A major project to tap the wind off Lake Winnebago's southeast shore to generate electricity is about to move forward in earnest.


We Energies' Blue Sky Green Field wind project in the towns of Calumet and Marshfield in northeast Fond du Lac County will generate 145 megawatts of electricity, enough to power about 36,000 average homes. A total of 88 wind turbines will be installed.


The turbines, similar to the two that whirl along U.S. 41 south of Fond du Lac, are each capable of generating 1.65 megawatts.


Construction will get underway this summer and is expected to take a year to complete.


Reusing old mills

At the same time, the former Smart Papers mill — which reopened Aug. 9 under the new ownership of Butch Johnson of Hayward — is going full tilt making 400 tons daily of book paper.

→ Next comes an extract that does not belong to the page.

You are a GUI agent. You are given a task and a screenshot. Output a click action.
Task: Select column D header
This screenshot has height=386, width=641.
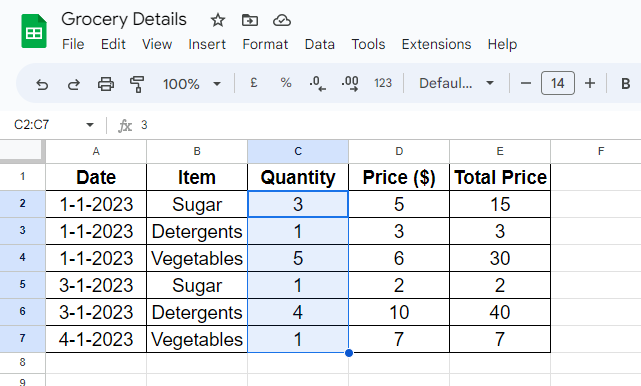399,151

Ben Thorp, a forest biorefinery expert that Johnson tapped to lead the planning, speaks with great confidence about the prospects despite a sharp disappointment. The project failed in its bid to land an $80 million grant from the Department of Energy.

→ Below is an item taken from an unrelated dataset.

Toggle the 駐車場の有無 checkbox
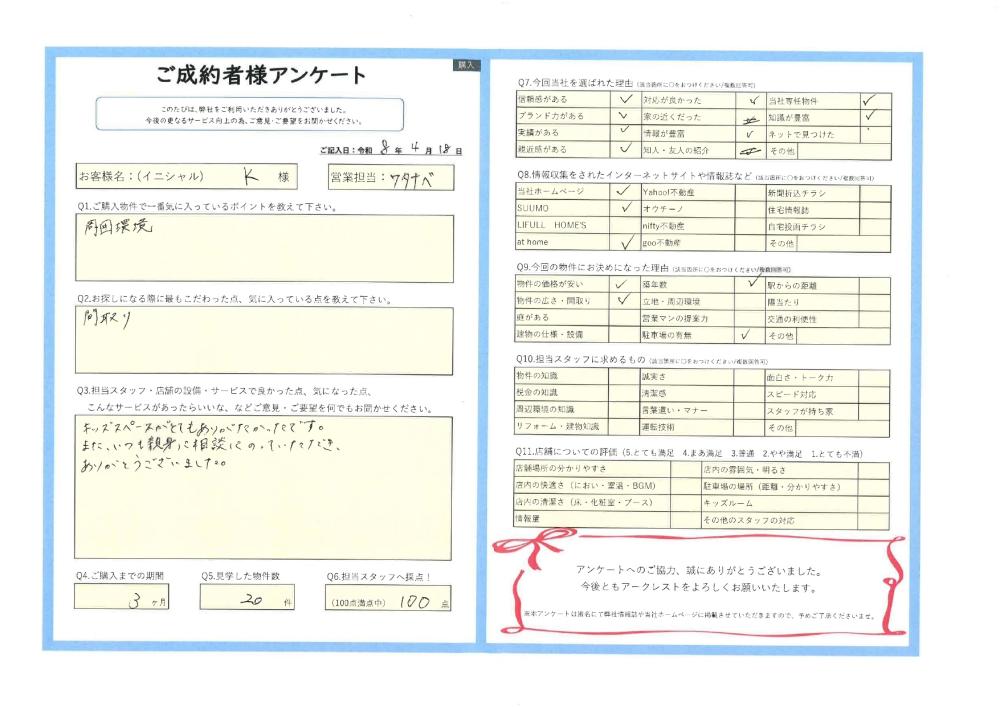 (x=749, y=335)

"We were told we finished 9th of 44 and they only funded six," said Thorp. "We didn't get funded but we got very good feedback on the strengths and weaknesses of the proposal. We're continuing to do engineering work. We're setting out to fix each and every one of the weaknesses, and that in itself is going to take several months."


In addition to selling 400 tons of paper a day, Flambeau River makes 150 tons a day of hardwood pulp. And they're buying more than 100 tons a day of pulp. What the project is going to do is add 500 tons a day of pulp to the mix, Thorp said, with the mill using about half that production. In addition, the design will produce 440 tons a day of lignin and 20 million gallons of ethanol from wood a year for which markets are readily available.


"Our outputs are all spoken for, presold," Thorp said.


Right now the mill consumes 1.2 trillion BTUs of fossil fuel.


The project would add either a second bark boiler or so called biomass gasifier.


"And that will replace the 1.2 trillion BTUs of natural gas and coal that they now use," Thorp said. "It'll make Flambeau River the first integrated pulp and paper mill in North America that's fossil fuel free."


Project planners were able to identify equity partners or individuals willing to provide the $140 million balance.


"Not winning that government grant set us back, but now we're looking at continuing on and getting additional private funding going forward," Johnson said. "As we do that, we're running more pulp trials."


Exploring alternatives

Abandoned paper mill sites would seem to provide a logical place for launching new ventures that make the most of emerging technology. That's the case some places.


But not in Neenah, where the empty hulk of the huge Glatfelter paper mill dominates the downtown in wake of the firm's shut down last June. The city is eyeing a more aesthetic future for the site.


"We feel the highest and best use of that property is retail and commercial," said Mayor George Scherck.